Die Vollzugsdefizite machen nicht nur glücklich; wenn Recht rechts und links der Grenze unterschiedlich vollzogen wird, deutsche Unternehmen sich in Holland, UK und den USA vor Gericht verantworten müssen, sie ihre renitente Konkurrenz jedoch in Deutschland nicht vor den Kadi ziehen können, schlägt sich das in den Bilanzen nieder. Fünf Milliarden Euro Rückstellungen wegen WAMCA in den Niederlanden bilden zu müssen oder nicht, das macht auch müden CEOs Beine. „Vorsprung durch Rechtsbruch“ spielt derzeit vor allem der Konkurrenz deutscher Unternehmen in die Karten.
Doch es gibt Hoffnung und sie ist grün. Der EuGH hat mit Urteil vom 4. Oktober 2024 (C-21/23) in der Sache „Lindenapotheke“ den Weg für Mitbewerber geebnet, Verstöße gegen die DSGVO mit lauterkeitsrechtlichen Mitteln des Rechtsbruchtatbestandes anzugreifen. Der EuGH macht wieder klar, was allen längst eingeleuchtet hatte: Wettbewerbs-, Verbraucherschutz- und Datenschutzrecht sind eine Einheit, Drillinge quasi, die man nicht trennen kann. So bereits in den Rechtssachen C-319/20 und C-252/21, so erneut vor wenigen Wochen.

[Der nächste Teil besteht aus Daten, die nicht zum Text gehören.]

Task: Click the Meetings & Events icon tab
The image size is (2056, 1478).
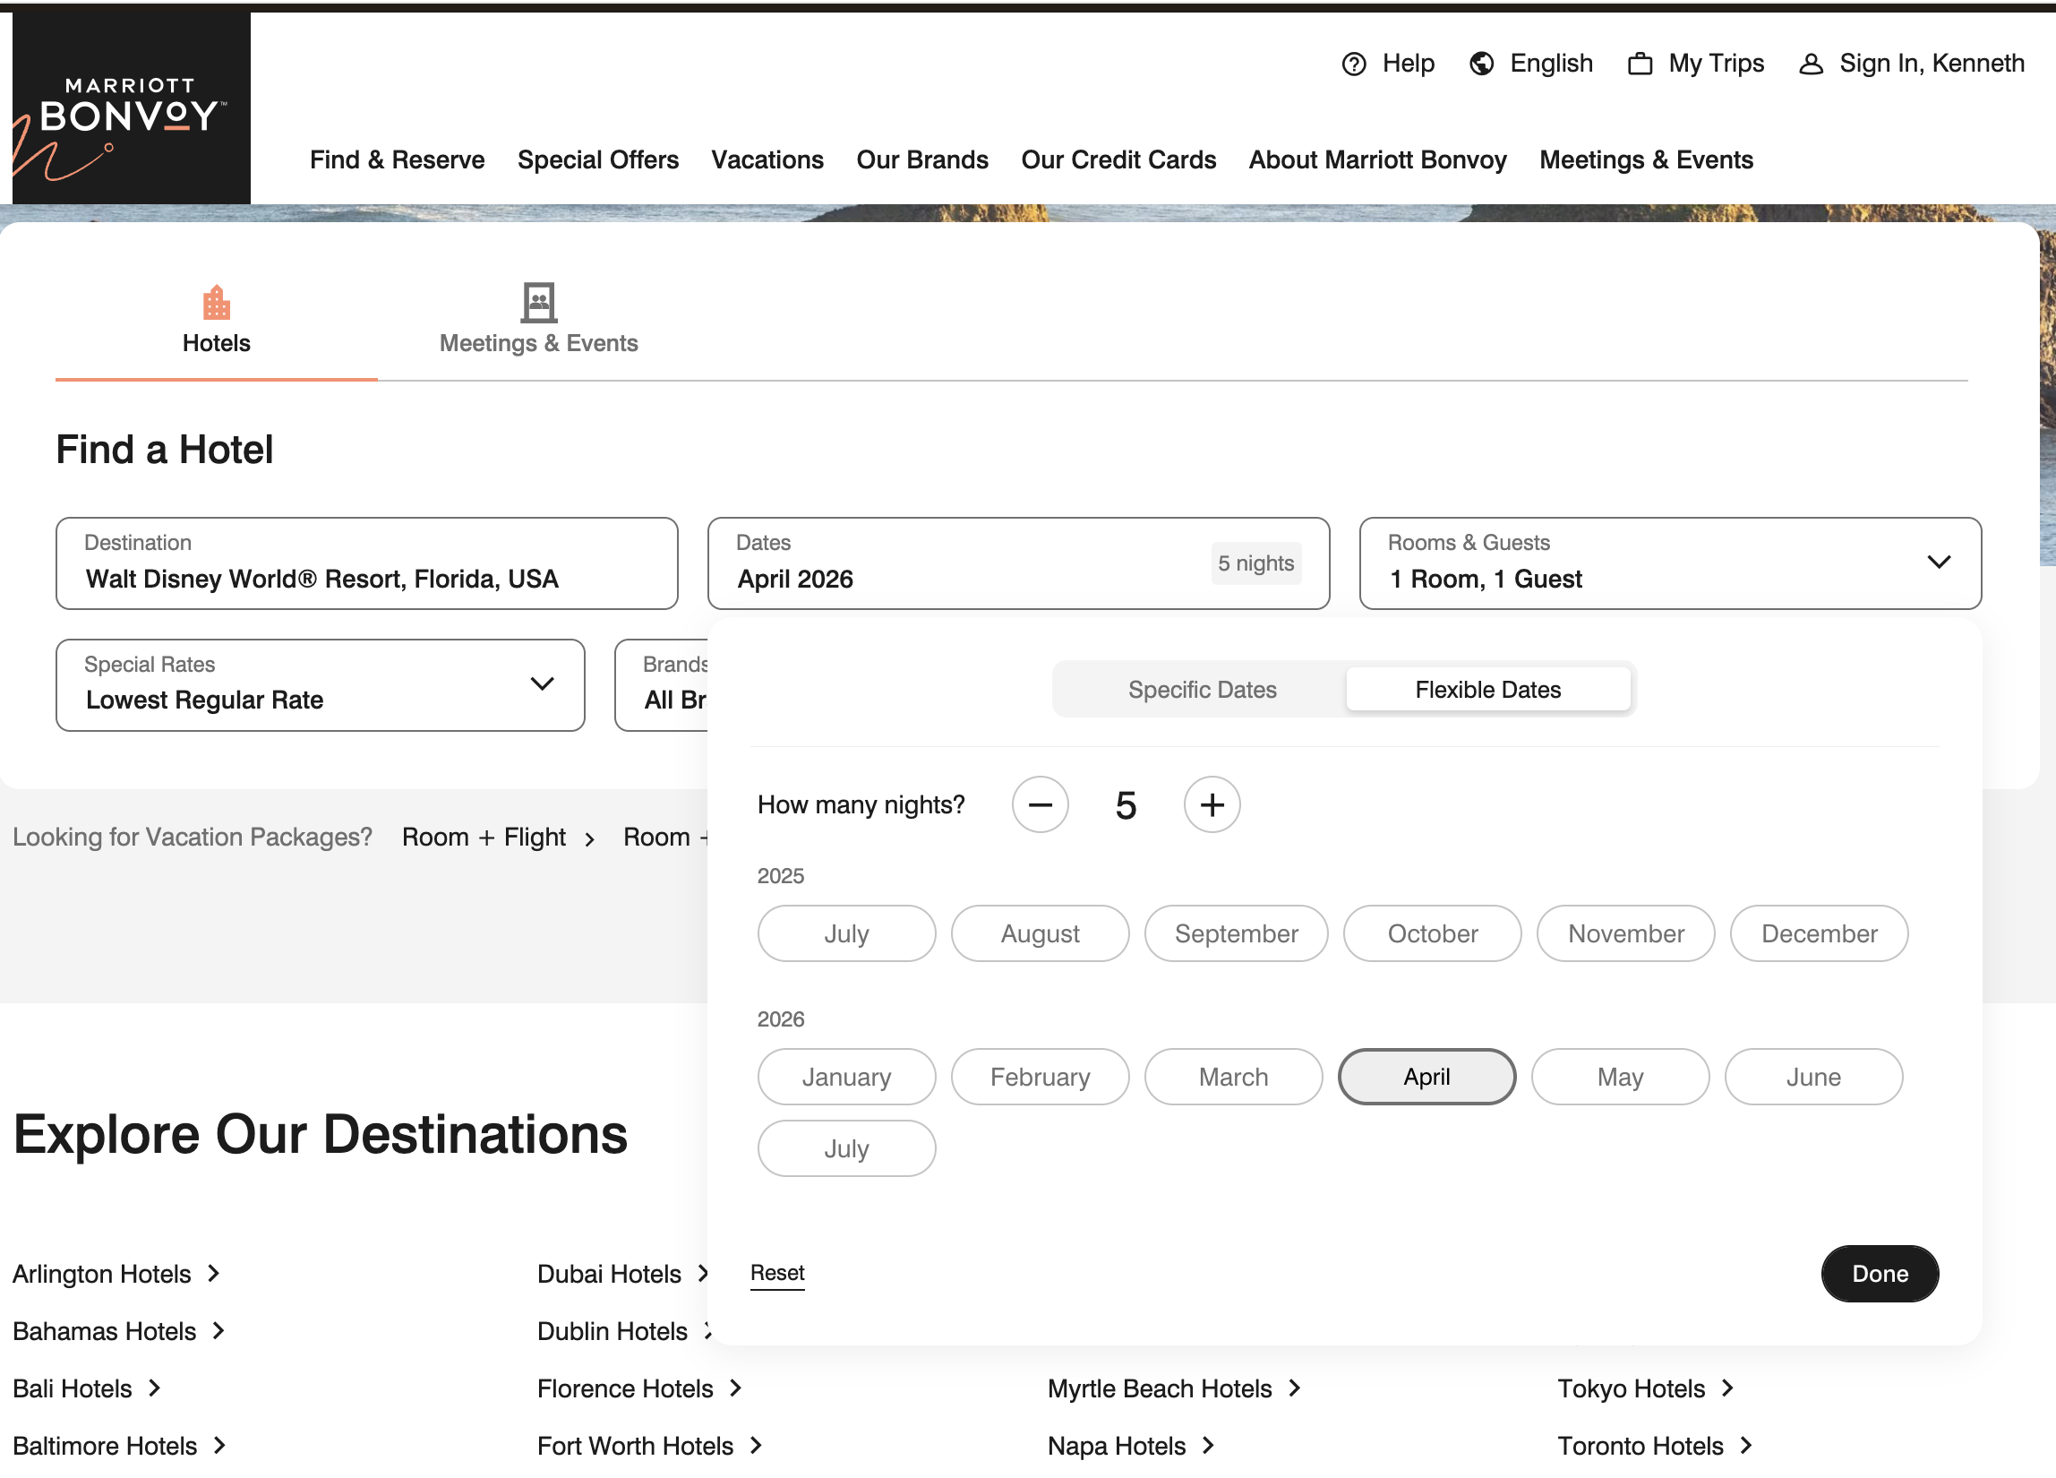Action: tap(538, 304)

Doch haben wir die Rechnung ohne den Wirt gemacht? Der deutsche Föderalismus, der bereits die Datenschutzaufsicht lahmgelegt hat, schickt sich an, in ein neues Gefecht gegen Windmühlen zu gehen. Sein „Entwurf eines Gesetzes zum Abbau datenschutzrechtlichen Gold-Platings im Wettbewerbsrecht“ (BR-Drs. 184/24) ist ein Affront gegen das Gebot effektiven Rechtsschutzes, aber zugleich ein Herzensanliegen einiger Landesregierungen, die ohne derartige Initiativen nur Foodblogging auf der politischen Habenseite verbuchen können. Die Bundesregierung hat diese Initiative von jenseits des Weißwurstäquators jedenfalls bereits gekontert und in ihrer Stellungnahme (BT-Drs. 20/11879) verlautbart, dass der Gefahr rein wirtschaftlich motivierter Abmahnungen von Mitwerbern bei Verstößen gegen das Datenschutzrecht durch eine „grundlegende Reform des Abmahnwesens“ durch das „Gesetz zur Stärkung des fairen Wettbewerbs“ von 2020 ausreichend begegnet worden sei.

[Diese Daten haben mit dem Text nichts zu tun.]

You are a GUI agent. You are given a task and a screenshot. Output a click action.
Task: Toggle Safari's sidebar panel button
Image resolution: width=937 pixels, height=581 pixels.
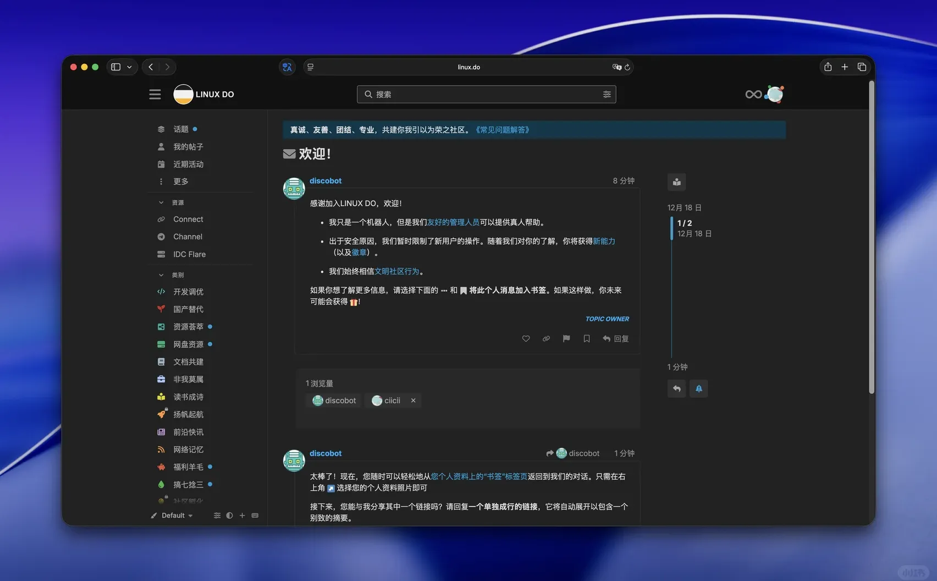click(x=115, y=67)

Marktteilnehmer:innen, die durch datenschutzwidrige Praktiken ihrer Mitbewerber die spürbare Nachteile erleiden, müssen jedenfalls nicht mehr zähneknirschend zusehen, sondern können ihr Schicksal selbst in die Hand nehmen und für ihr Recht vor Gericht streiten. Die Zukunft wird zeigen, ob dies gelingt. Wir werden Sie freilich auf dem Laufenden halten; für heute wünsche ich Ihnen im Namen der Redaktion eine spannende Lektüre.
Ihr
Tilman Herbrich
Dieser Beitrag erschien als Editorial in der Ausgabe 11/2024 des Datenschutz-Berater.